A coordinated police, community and statutory partnership approach to organised crime is required to enable the development of cohesive forms of intervention and responses. A key focus of this work should involve broadening community partnerships to help reduce the risks of involvement in organised crime: notably through partnerships between families, mentors, and schools. A central feature of this should involve investment in preventative community services, particularly in community and campus policing models, as key facilitators and organisers.

Preventing organised crime and mitigating its effects requires good universal service provision, most notably education and youth work. This package of embedded response requires an enduring infrastructure including physical focal points like community spaces, services mitigating social exclusion and poverty, and processes for empowerment and dialogue.

Improved partnership working and information sharing should be prioritised, with organised crime acting as a 'red thread' that connects local service provision. Improving links between community justice and other community based planning solutions could involve integrating locality planning with services such as employability, work with ex-offenders, and services dealing with addiction or mental health. These partnerships should prioritise shared goals that are backed up by genuinely shared organisational objectives and performance indicators to incentivise joined up practice.

A key part of achieving joined-up practice must include developing more effective models of working, between national resources configured to tackle organised crime ( i.e. partner agencies co-located at the Scottish Crime Campus), and more local service providers. Operations by national agencies should not be developed or implemented in isolation from considerations of community plans and impacts.

Summary

This report has presented the findings of the first study of the community experiences of Serious Organised Crime ( SOC) in Scotland, based on a detailed, qualitative case-study approach involving 188 participants. The study has significantly extended the knowledge-base pertaining to organised crime in Scotland, both in terms of understanding community experiences in areas where SOC is embedded, and in communities impacted by more diffuse and mobile forms of SOC.

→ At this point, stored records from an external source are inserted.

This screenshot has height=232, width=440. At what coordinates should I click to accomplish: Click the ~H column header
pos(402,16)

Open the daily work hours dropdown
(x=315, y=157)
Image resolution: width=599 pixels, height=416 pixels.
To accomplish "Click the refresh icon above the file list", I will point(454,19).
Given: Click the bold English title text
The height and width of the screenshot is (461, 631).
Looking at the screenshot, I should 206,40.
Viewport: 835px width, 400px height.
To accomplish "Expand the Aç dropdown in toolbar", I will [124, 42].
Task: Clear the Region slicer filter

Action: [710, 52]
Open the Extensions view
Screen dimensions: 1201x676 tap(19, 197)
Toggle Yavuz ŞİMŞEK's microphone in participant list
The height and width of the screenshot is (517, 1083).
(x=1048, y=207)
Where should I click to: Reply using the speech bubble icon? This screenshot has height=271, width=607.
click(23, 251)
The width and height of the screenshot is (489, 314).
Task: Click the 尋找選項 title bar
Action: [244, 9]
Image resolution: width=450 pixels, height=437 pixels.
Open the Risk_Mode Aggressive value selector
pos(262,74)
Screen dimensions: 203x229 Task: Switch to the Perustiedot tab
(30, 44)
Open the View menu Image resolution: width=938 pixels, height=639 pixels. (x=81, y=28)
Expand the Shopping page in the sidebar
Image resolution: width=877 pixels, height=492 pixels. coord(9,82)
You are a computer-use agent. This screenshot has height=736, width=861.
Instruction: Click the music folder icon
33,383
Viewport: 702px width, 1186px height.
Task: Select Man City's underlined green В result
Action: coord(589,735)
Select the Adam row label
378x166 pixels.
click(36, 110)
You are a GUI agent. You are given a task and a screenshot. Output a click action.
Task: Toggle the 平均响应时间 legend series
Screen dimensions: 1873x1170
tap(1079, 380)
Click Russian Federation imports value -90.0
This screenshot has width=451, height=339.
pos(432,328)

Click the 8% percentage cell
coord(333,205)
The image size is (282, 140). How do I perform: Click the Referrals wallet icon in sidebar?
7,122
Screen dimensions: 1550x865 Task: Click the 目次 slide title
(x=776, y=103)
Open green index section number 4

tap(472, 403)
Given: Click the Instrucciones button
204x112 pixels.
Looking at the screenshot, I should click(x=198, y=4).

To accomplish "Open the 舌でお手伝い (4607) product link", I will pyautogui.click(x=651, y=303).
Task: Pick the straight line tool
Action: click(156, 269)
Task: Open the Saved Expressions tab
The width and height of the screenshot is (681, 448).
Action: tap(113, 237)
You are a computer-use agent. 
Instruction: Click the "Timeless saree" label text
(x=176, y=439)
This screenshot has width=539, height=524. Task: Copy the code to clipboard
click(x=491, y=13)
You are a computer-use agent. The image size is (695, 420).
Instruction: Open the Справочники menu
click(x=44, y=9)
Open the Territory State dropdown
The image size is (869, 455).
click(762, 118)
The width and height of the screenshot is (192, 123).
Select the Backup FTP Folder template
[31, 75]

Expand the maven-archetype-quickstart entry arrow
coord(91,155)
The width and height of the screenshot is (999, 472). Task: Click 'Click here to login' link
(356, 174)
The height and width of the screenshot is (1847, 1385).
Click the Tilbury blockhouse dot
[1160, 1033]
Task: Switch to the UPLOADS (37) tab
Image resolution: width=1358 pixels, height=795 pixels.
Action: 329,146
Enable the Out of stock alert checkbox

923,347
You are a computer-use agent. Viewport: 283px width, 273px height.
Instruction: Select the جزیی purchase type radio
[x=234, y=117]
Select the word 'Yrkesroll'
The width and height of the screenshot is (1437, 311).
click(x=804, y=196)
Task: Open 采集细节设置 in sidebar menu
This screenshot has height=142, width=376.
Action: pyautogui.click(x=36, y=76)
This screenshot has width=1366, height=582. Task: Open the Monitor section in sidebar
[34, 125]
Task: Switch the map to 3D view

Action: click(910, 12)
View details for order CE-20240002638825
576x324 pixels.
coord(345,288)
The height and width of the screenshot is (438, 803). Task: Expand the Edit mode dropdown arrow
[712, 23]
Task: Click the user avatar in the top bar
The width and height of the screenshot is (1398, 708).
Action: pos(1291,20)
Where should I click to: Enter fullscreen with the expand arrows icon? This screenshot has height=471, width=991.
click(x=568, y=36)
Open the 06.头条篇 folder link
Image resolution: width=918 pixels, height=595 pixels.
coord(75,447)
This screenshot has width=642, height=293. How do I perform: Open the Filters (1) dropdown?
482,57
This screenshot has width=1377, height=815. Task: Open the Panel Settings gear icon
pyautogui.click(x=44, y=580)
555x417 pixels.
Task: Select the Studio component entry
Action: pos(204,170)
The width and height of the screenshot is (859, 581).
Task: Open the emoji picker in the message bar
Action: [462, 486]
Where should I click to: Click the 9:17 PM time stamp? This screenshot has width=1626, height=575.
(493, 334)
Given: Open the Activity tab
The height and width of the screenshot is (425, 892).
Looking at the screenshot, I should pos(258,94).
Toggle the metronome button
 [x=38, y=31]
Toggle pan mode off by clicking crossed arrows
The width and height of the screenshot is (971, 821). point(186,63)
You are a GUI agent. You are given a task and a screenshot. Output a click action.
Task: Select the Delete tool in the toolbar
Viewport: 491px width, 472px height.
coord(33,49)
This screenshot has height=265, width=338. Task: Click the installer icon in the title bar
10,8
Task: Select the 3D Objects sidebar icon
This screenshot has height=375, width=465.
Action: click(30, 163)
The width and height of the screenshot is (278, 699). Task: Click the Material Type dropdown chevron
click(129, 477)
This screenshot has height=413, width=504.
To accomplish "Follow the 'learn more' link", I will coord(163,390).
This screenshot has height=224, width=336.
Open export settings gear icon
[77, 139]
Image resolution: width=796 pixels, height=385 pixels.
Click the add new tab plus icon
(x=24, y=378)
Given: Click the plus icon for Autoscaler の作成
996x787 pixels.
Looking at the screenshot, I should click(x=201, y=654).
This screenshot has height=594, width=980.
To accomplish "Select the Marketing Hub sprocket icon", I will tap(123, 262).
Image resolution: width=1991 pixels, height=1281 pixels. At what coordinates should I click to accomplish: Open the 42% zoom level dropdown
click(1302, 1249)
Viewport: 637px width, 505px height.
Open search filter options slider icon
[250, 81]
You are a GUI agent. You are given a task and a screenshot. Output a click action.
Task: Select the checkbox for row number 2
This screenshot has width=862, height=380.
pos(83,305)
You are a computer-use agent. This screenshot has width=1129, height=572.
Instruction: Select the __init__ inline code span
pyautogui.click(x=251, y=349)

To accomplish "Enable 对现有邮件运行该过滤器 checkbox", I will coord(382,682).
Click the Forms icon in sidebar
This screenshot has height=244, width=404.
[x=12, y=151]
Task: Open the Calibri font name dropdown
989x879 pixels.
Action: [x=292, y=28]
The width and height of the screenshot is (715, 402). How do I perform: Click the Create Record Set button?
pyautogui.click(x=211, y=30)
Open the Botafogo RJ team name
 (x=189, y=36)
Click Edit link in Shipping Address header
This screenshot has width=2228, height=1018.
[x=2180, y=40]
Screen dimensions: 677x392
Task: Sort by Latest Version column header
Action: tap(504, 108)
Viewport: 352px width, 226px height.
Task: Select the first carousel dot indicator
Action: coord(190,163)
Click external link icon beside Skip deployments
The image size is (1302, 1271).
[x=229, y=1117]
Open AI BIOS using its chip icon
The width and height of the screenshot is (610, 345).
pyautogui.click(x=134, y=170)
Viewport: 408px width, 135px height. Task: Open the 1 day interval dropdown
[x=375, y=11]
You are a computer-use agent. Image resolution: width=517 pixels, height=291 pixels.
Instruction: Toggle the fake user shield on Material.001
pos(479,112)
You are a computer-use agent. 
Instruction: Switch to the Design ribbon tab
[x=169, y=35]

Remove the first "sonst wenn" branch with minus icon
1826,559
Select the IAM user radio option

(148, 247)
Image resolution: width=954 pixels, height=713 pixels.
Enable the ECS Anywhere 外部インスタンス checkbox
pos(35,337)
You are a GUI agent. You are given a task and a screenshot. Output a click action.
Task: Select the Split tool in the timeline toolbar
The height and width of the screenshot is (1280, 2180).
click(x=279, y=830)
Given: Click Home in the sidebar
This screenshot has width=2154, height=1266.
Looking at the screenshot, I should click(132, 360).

SOC has deep roots in Scotland and extends its corrosive reach into a wide range of communities, businesses, and institutions. To date, SOC activity has been approached principally as a policing problem. While recognising the pivotal role of policing, the study suggests that tackling the deep roots of SOC effectively requires a broader set of partnerships, involving both statutory agencies and local community groups.

The step-change in working practices suggested by this shift is not straightforward and will require both strong leadership and a willingness to listen. The starting point, however, is the very real and enduring forms of harm, victimisation and indebtedness revealed in this report. Only by shining a light on an issue that is often in the shadows, or is distorted through the glare of media glamourisation and dubious forms of celebrity, can real and effective responses be formulated. This report aims to make a contribution to this important endeavour.